Item position entries
— BEGIN —

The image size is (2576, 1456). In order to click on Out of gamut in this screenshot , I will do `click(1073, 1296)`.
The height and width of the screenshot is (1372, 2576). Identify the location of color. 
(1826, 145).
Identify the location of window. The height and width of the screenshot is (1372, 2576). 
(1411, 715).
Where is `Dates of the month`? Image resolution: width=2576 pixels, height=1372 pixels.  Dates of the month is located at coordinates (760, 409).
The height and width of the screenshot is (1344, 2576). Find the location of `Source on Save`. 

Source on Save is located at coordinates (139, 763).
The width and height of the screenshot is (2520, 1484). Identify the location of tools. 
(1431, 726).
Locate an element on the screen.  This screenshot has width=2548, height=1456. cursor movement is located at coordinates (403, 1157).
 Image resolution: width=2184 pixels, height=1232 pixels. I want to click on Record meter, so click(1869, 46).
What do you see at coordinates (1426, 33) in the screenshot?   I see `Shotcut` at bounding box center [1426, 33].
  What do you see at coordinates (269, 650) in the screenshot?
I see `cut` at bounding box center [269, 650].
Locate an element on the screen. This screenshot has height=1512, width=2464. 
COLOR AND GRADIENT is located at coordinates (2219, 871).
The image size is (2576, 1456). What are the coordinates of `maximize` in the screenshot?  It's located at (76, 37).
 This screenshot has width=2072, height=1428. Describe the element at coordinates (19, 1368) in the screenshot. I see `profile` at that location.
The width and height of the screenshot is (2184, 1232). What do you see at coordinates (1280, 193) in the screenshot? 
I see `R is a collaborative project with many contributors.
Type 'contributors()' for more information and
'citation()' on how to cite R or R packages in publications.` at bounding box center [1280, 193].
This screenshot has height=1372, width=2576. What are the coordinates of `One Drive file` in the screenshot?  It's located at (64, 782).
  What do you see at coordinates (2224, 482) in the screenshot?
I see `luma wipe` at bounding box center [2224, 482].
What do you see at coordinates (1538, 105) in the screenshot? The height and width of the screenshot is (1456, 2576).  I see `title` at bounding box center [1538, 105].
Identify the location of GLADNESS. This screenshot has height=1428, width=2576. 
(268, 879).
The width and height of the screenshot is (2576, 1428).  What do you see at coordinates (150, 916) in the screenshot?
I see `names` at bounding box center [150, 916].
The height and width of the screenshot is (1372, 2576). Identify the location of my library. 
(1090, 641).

— END —

▸ **The exercise**
Copy out every line of the data above word for word.

▸ **Exercise answer**
The image size is (2576, 1456). In order to click on Out of gamut in this screenshot , I will do `click(1073, 1296)`.
The height and width of the screenshot is (1372, 2576). Identify the location of color. 
(1826, 145).
Identify the location of window. The height and width of the screenshot is (1372, 2576). 
(1411, 715).
Where is `Dates of the month`? Image resolution: width=2576 pixels, height=1372 pixels.  Dates of the month is located at coordinates (760, 409).
The height and width of the screenshot is (1344, 2576). Find the location of `Source on Save`. 

Source on Save is located at coordinates (139, 763).
The width and height of the screenshot is (2520, 1484). Identify the location of tools. 
(1431, 726).
Locate an element on the screen.  This screenshot has width=2548, height=1456. cursor movement is located at coordinates (403, 1157).
 Image resolution: width=2184 pixels, height=1232 pixels. I want to click on Record meter, so click(1869, 46).
What do you see at coordinates (1426, 33) in the screenshot?   I see `Shotcut` at bounding box center [1426, 33].
  What do you see at coordinates (269, 650) in the screenshot?
I see `cut` at bounding box center [269, 650].
Locate an element on the screen. This screenshot has height=1512, width=2464. 
COLOR AND GRADIENT is located at coordinates (2219, 871).
The image size is (2576, 1456). What are the coordinates of `maximize` in the screenshot?  It's located at (76, 37).
 This screenshot has width=2072, height=1428. Describe the element at coordinates (19, 1368) in the screenshot. I see `profile` at that location.
The width and height of the screenshot is (2184, 1232). What do you see at coordinates (1280, 193) in the screenshot? 
I see `R is a collaborative project with many contributors.
Type 'contributors()' for more information and
'citation()' on how to cite R or R packages in publications.` at bounding box center [1280, 193].
This screenshot has height=1372, width=2576. What are the coordinates of `One Drive file` in the screenshot?  It's located at (64, 782).
  What do you see at coordinates (2224, 482) in the screenshot?
I see `luma wipe` at bounding box center [2224, 482].
What do you see at coordinates (1538, 105) in the screenshot? The height and width of the screenshot is (1456, 2576).  I see `title` at bounding box center [1538, 105].
Identify the location of GLADNESS. This screenshot has height=1428, width=2576. 
(268, 879).
The width and height of the screenshot is (2576, 1428).  What do you see at coordinates (150, 916) in the screenshot?
I see `names` at bounding box center [150, 916].
The height and width of the screenshot is (1372, 2576). Identify the location of my library. 
(1090, 641).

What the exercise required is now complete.